Let’s try a wild thing. You’re notified that you are going to die within 3 months.
Do you feel that chill in your brain? As your thoughts stop when the meaning of the heard sentences sink in your mind and start to spread? Do you hear the silence?
I know, this is kind of an old topic. There are so many books and articles and testimonials written or done by people who experienced this for real.
What would count for you in that moment, when you learn the length of the rest of your life that is given to you? Would you feel grateful for what you had up to that point, or rather disappointed? Maybe full of unfulfilled desires?
As part of a conversation today, noting the foggy-silvery smoke-snake of death hugging us close through sicknesses in dear friends’ family, we ended up discussing the farewell letter of Oliver Sacks, entitled My Own Life, on Learning He Has Terminal Cancer.
What do you feel, when you say this little expression: my own life?
First of all, can you feel that your life is your own?
Some say it belongs to God. Others say it belongs to the parents, then it may belong to your partner, to your friends, then to your boss… or to your country…
I guess our lives are not our own in the classic understanding. We do belong to our infinite God or Goddess, we belong to each other, and we belong to ourselves. As it is stated in the only movie which is a better artwork than its original book: in The Cloud Atlas, directed and screenplay written by the Wachowski brothers and Tom Tykwer – and the book written by George Mitchell:
«Our lives are not our own. From womb to tomb, we are bound to others. Past and present. And by each crime and every kindness, we birth our future.»
The quote is from the movie. It is not a particularly good one, but I liked it a lot.
So my inner senses tell me that my own life is my own in this particular context. I can do whatever I want, as long as I give it. Giving can be little actions, small ones, unrecognisable, so tiny that maybe only the heart knows what is going on. In the background. And that is enough.
I was there 7 years ago by the side of my dying grandmother, mother of my mom. We were there, both of us, at home, and she passed away from a moment to the other. It was an initiation to life’s mysteries, and I carry this memory as a great treasure.
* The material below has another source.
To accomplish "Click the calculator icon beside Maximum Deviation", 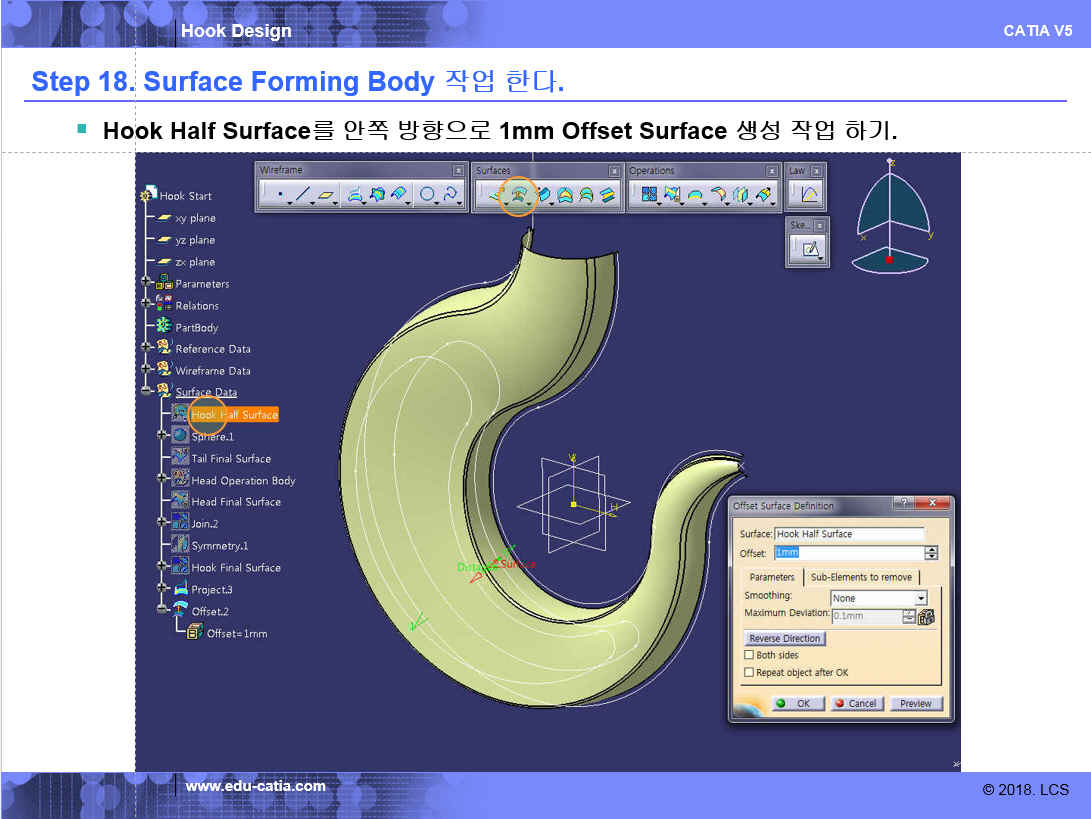I will point(926,617).
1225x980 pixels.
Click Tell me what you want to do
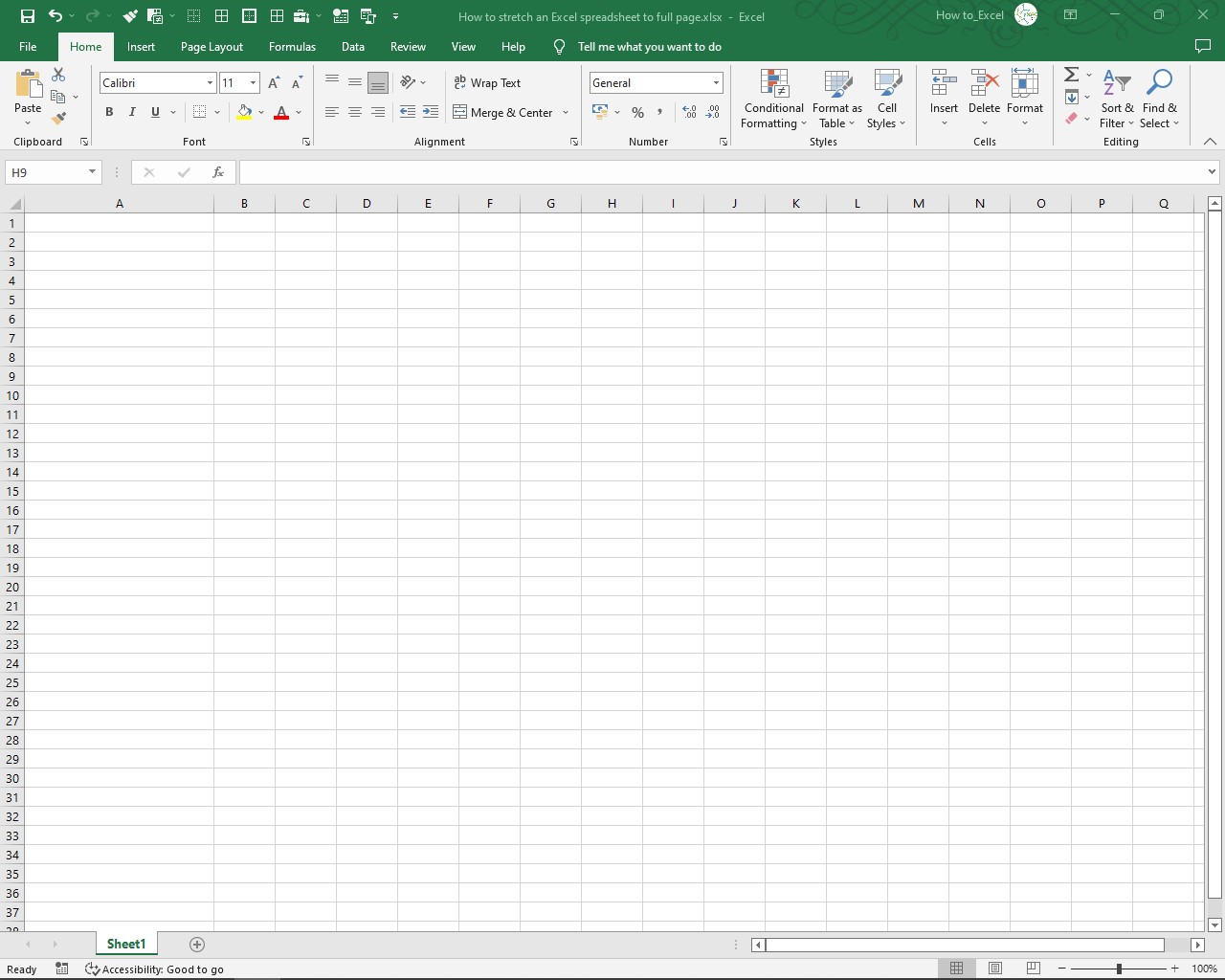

I will never forget that deep silence, how the world has stopped for a moment when her noisy breath finally died away. By then she was unconscious since almost a day.
My other grandmother, who was more than 20 years older than her, died only a few months apart. She was taken to a hospital, and I couldn’t be there at her side. I always wished I could have been.
That was a hard year, 2009, as it was 2008 and 2010. There were too many deaths in and around my family.
Being home in my life means that I do something I believe in, that I offer for what I stand for and I do not lie to myself about who I am not and who I’d wished to be.
My life has value only in relation with all the people who are in my life, who shared their light with me or has taken from mine.
«I cannot pretend I am without fear.» – wrote Oliver Sacks in his essay of My Own Life; – «But my predominant feeling is one of gratitude. I have loved and been loved; I have been given much and I have given something in return; I have read and traveled and thought and written. I have had an intercourse with the world, the special intercourse of writers and readers.
Above all, I have been a sentient being, a thinking animal, on this beautiful planet, and that in itself has been an enormous privilege and adventure.»
Let’s try again.
You just received the notice that you will die soon… what is that you feel?
I feel grateful for what I was given and what I could give. And I wish I could have a bit more time to share my life with my love doing what I am doing right now: writing, offering support for those who are in difficult life-change processes, travel and being happy and blessed by the company of those wonderful people who are in my life around me. For I am not done yet :).